GOAL OF THE EXERCISE> Quote the lines beginning with the one that contains "The width and height of the screenshot is (1222, 806)." and continuing through the one that contains "Open details icon".

Pointing records for text and elements

----------------------------------------

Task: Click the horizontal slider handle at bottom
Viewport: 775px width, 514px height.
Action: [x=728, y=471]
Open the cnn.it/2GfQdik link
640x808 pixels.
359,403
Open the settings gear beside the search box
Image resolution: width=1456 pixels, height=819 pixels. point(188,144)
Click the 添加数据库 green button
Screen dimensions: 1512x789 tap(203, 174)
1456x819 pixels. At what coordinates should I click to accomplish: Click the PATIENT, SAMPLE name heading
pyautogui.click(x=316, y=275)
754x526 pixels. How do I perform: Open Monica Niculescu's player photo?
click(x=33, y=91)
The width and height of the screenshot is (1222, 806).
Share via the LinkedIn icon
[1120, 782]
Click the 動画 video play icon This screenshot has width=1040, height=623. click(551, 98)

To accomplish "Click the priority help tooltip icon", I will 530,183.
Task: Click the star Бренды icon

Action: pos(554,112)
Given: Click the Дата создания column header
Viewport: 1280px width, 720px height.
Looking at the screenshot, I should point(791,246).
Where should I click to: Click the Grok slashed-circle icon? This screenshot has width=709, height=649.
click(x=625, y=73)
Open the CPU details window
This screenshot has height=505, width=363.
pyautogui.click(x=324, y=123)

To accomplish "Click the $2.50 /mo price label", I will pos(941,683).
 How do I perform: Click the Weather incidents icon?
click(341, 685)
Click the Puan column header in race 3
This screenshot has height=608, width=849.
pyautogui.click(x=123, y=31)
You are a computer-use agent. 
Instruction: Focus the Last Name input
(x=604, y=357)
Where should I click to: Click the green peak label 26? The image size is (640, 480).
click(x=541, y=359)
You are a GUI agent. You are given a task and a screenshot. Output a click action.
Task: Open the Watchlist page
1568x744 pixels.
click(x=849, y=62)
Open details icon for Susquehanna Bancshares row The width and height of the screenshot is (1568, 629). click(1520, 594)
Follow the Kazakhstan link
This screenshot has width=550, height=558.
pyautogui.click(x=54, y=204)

----------------------------------------

TASK OUTPUT>
The width and height of the screenshot is (1222, 806).
Share via the LinkedIn icon
[1120, 782]
Click the 動画 video play icon This screenshot has width=1040, height=623. click(551, 98)

To accomplish "Click the priority help tooltip icon", I will 530,183.
Task: Click the star Бренды icon

Action: pos(554,112)
Given: Click the Дата создания column header
Viewport: 1280px width, 720px height.
Looking at the screenshot, I should point(791,246).
Where should I click to: Click the Grok slashed-circle icon? This screenshot has width=709, height=649.
click(x=625, y=73)
Open the CPU details window
This screenshot has height=505, width=363.
pyautogui.click(x=324, y=123)

To accomplish "Click the $2.50 /mo price label", I will pos(941,683).
 How do I perform: Click the Weather incidents icon?
click(341, 685)
Click the Puan column header in race 3
This screenshot has height=608, width=849.
pyautogui.click(x=123, y=31)
You are a computer-use agent. 
Instruction: Focus the Last Name input
(x=604, y=357)
Where should I click to: Click the green peak label 26? The image size is (640, 480).
click(x=541, y=359)
You are a GUI agent. You are given a task and a screenshot. Output a click action.
Task: Open the Watchlist page
1568x744 pixels.
click(x=849, y=62)
Open details icon for Susquehanna Bancshares row The width and height of the screenshot is (1568, 629). click(1520, 594)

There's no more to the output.